Auch der Sprecher der Betroffenenvertretung im Erzbistum, Reinhold Harnisch, äußerte sich bei der Pressekonferenz. Er berichtete, dass sich bereits kurz nach Veröffentlichung der Studie zwei weitere Betroffene gemeldet hätten. Die Veröffentlichung habe ihnen offenbar den Mut gegeben, aus dem sogenannten „Dunkelfeld“ herauszutreten. Harnisch betonte, dass die Aufarbeitung mit der Studie noch lange nicht abgeschlossen sei. Es gebe weiterhin viel zu tun.

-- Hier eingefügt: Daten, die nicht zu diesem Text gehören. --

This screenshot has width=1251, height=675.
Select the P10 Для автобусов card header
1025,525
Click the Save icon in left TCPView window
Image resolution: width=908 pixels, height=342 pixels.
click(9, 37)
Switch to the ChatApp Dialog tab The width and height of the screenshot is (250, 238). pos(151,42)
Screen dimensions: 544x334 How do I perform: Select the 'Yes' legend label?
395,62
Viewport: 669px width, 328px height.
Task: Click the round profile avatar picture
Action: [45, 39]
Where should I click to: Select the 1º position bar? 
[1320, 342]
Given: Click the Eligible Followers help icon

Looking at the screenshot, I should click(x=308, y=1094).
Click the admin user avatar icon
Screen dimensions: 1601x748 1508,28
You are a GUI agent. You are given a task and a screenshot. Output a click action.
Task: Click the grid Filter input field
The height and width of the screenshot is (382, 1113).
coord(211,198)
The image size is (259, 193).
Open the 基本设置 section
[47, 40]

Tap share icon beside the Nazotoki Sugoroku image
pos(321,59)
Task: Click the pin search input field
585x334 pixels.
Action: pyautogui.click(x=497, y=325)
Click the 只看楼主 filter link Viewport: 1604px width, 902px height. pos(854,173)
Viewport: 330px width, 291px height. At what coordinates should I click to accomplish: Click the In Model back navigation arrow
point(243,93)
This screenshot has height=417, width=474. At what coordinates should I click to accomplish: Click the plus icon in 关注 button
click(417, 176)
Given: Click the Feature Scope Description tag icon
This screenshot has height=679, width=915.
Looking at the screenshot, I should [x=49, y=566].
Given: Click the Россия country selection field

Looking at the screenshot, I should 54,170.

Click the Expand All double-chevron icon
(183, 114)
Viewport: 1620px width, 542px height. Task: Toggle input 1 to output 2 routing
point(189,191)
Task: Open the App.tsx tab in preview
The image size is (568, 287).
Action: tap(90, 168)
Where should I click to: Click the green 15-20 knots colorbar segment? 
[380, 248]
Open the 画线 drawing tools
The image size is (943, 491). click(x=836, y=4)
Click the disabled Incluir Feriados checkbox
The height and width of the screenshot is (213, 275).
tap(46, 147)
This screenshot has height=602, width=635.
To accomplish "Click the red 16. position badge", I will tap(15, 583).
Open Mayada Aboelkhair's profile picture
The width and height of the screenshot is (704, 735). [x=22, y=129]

Die neue Untersuchung der Universität Paderborn zeigt ein deutlich größeres Ausmaß sexualisierter Gewalt als bisher bekannt. Forschende fanden Hinweise darauf, dass sich zwischen 1941 und 2002 insgesamt 210 Geistliche an Kindern und Jugendlichen vergangen haben könnten. Mindestens 489 Betroffene konnten in der Studie identifiziert werden. Experten gehen davon aus, dass die tatsächliche Zahl der Opfer noch höher sein könnte.
Ein zweiter Teil der Studie ist bereits geplant. Dieser soll die Zeit der Amtsführung von Hans-Josef Becker als Erzbischof von 2003 bis 2023 untersuchen und im kommenden Jahr veröffentlicht werden. Fälle aus diesem Zeitraum könnten teilweise noch strafrechtlich verfolgt werden.